DiNardo told reporters this week that it is unlikely the next pope will come from the United States. But, he said, the Vatican has to recognize the New World growth.
"It is a democratic process to have representatives from all the churches," DiNardo said. "Both John Paul II and Benedict XVI have tried to enlarge the College of Cardinals to include cardinals from everywhere all over the world."
Nevertheless, as cardinals gather to vote on the next pope, the leadership numbers are starkly different than the make-up of the Catholic masses. There are 115 cardinals from Europe, compared to only 30 from Latin America.
"In my dealings with people in the developing world ... they have a much more joyous practice and love of the Catholic faith than you might see in some of the developed world," said DiNardo, one of the 118 cardinals under the age of 80 allowed to vote for the next pope. "It is fascinating."
Amid their fervent faith, Catholics in the developing world have shown great interest in where the next pope will come from and whether the pope could come from among their ranks.
That attentiveness to the selection of the next pope, Dinardo said, "says something about the growing importance of that world" to the Catholic Church.
Timothy Matovina, executive director of the Institute for Latino Studies at University of Norte Dame, said that in Hispanic culture the pope is seen more as a "spiritual figure" or a "great carino."
The Latin American "church tends to be a vibrant living body of faith to address the everyday needs of their communities," Matovia said.
Even in the modern United States, the church plays a bigger part in the daily lives of Latinos than with the rest of the country.
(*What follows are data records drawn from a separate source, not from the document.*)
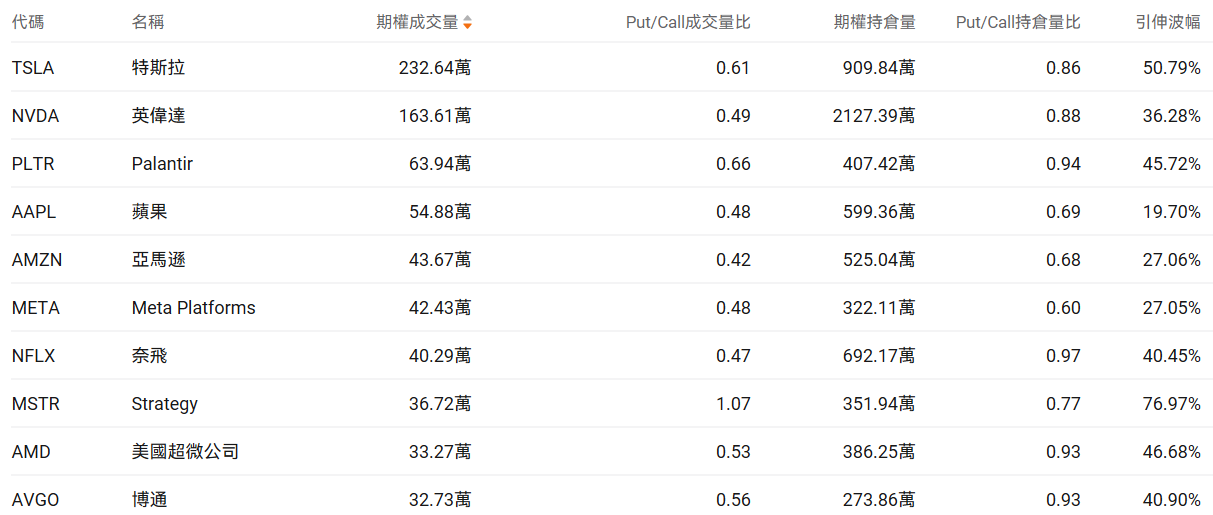Select the 期權持倉量 column header
1213x515 pixels.
coord(874,22)
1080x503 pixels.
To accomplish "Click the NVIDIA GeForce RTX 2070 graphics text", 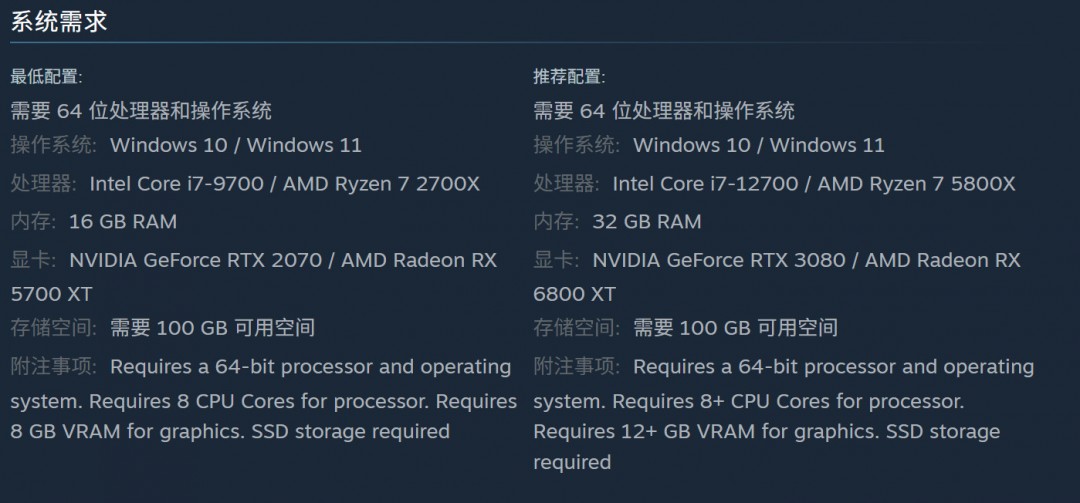I will (196, 260).
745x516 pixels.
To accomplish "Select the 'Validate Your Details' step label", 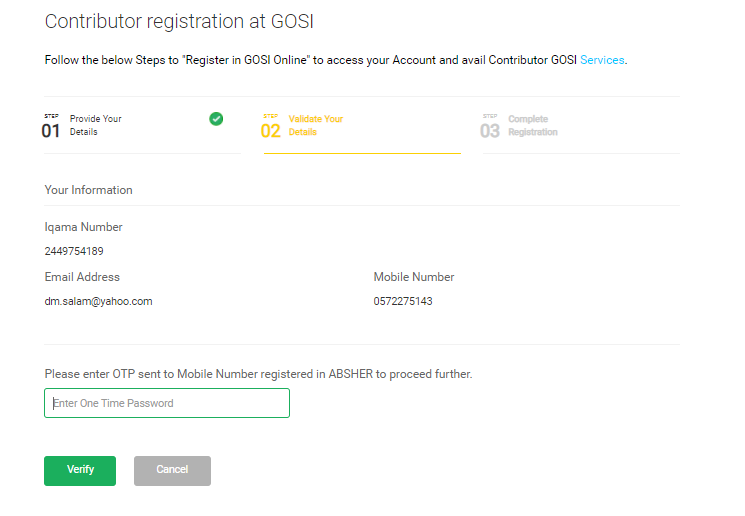I will [315, 125].
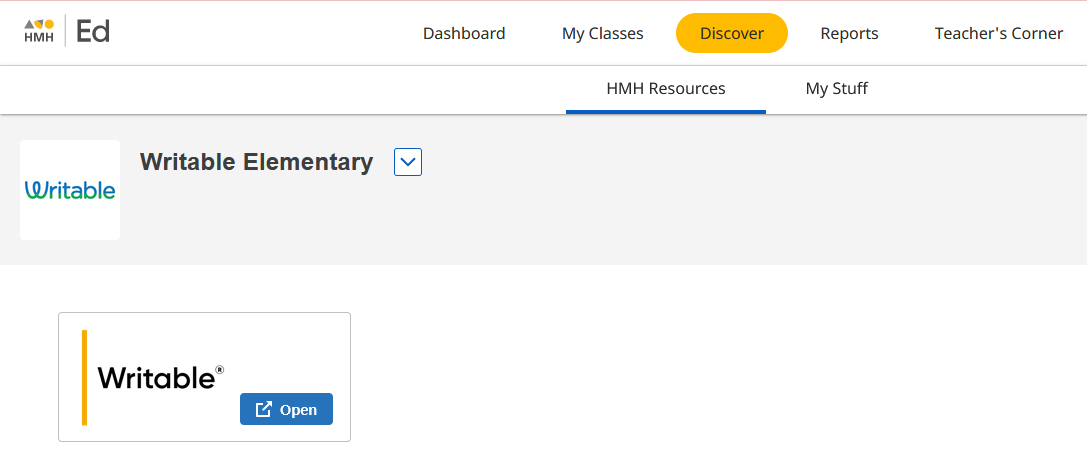Switch to the HMH Resources tab
This screenshot has height=470, width=1087.
pos(666,88)
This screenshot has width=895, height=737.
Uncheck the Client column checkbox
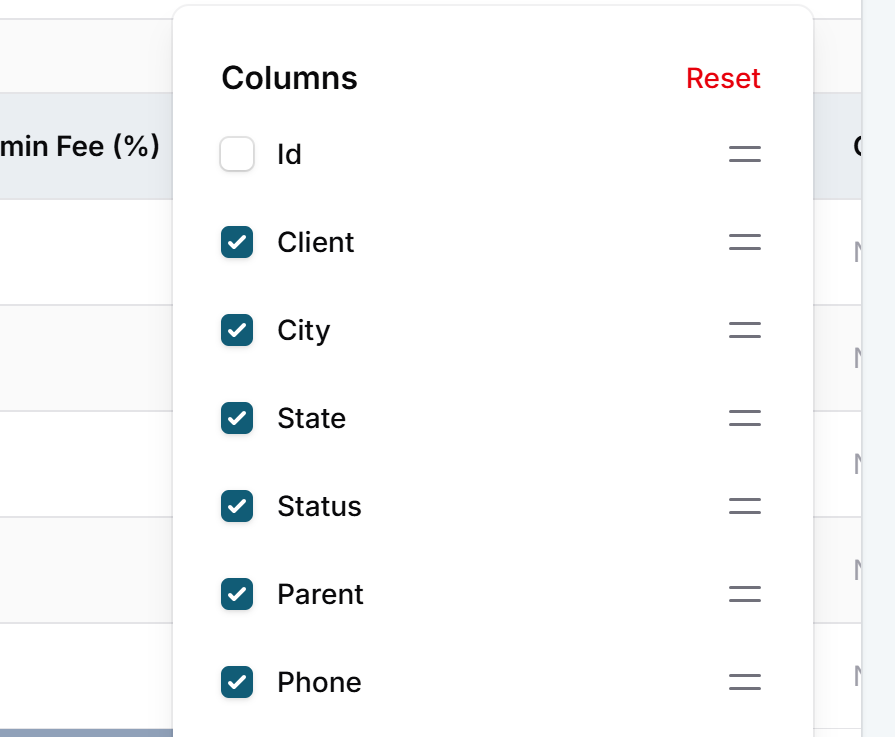(x=237, y=242)
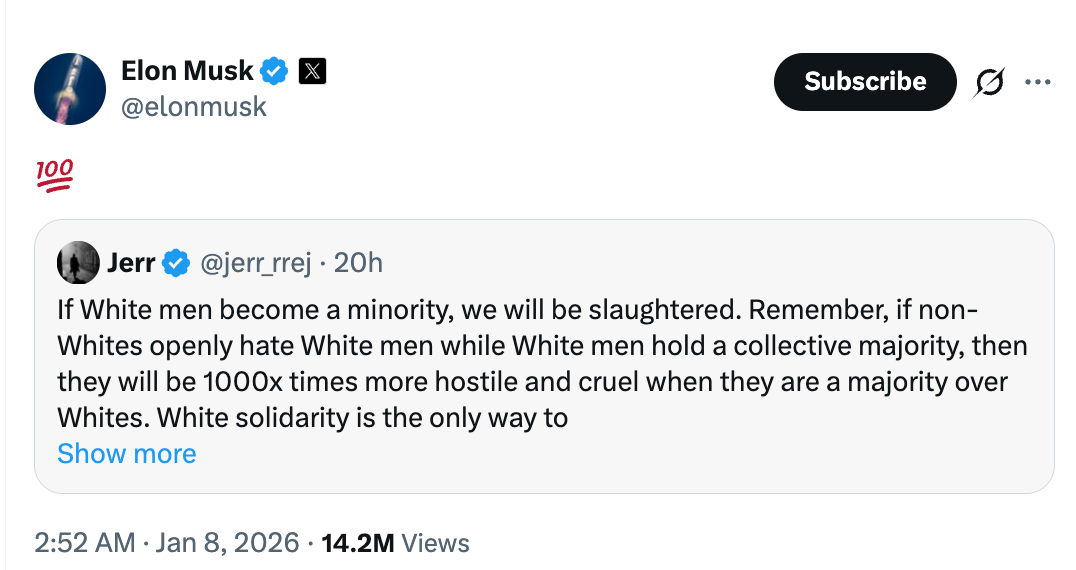Image resolution: width=1076 pixels, height=570 pixels.
Task: Open the Jerr display name
Action: [130, 263]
A 2012 Pew Hispanic Center survey looking only at Hispanic Americans found 62 percent of Latinos cited Catholicism as their "religious affiliation," compared to only 23 percent of the general public.
"When it comes to Latinos and their role, their presence has been growing," said Mark Lopez, associate director of Pew Research Hispanic Center.
Today, Lopez said, Hispanics comprise more than a third of the all United States Catholics -- a number projected to rise to 41 percent by 2030, a 2007 Pew survey found.
In recent years, DiNardo said, the church has seen a shift toward refocusing on this important segment of Catholics.
In 2007, when Pope Benedict XVI selected DiNardo as the first cardinal from Texas, many saw it as a symbol that the church was beginning to recognize that the "center of gravity" of American Catholicism has shifted south.
"The growth of the Catholic population in the southern part of the United States in recent years is something extraordinary," DiNardo told the Houston Chronicle at the time. "I believe one of the reasons is the Holy See's genuine confidence in the Archdiocese of Galveston-Houston as a growing, dynamic area."
In 2010 Archbishop Jose Horacio Gomez was sent from San Antonio, Texas, to the Archdiocese of Los Angeles , the largest in the United States, by Pope Benedict XVI -- making Gomez the highest-ranking Hispanic bishop in the United States and on track to be this country's first Hispanic cardinal.
But as the cardinals gather to vote on the next pope, the question remains whether the growth in the southern United States, and especially in Latin America, can overcome the European dominance of the Vatican's decision makers in the College of Cardinals.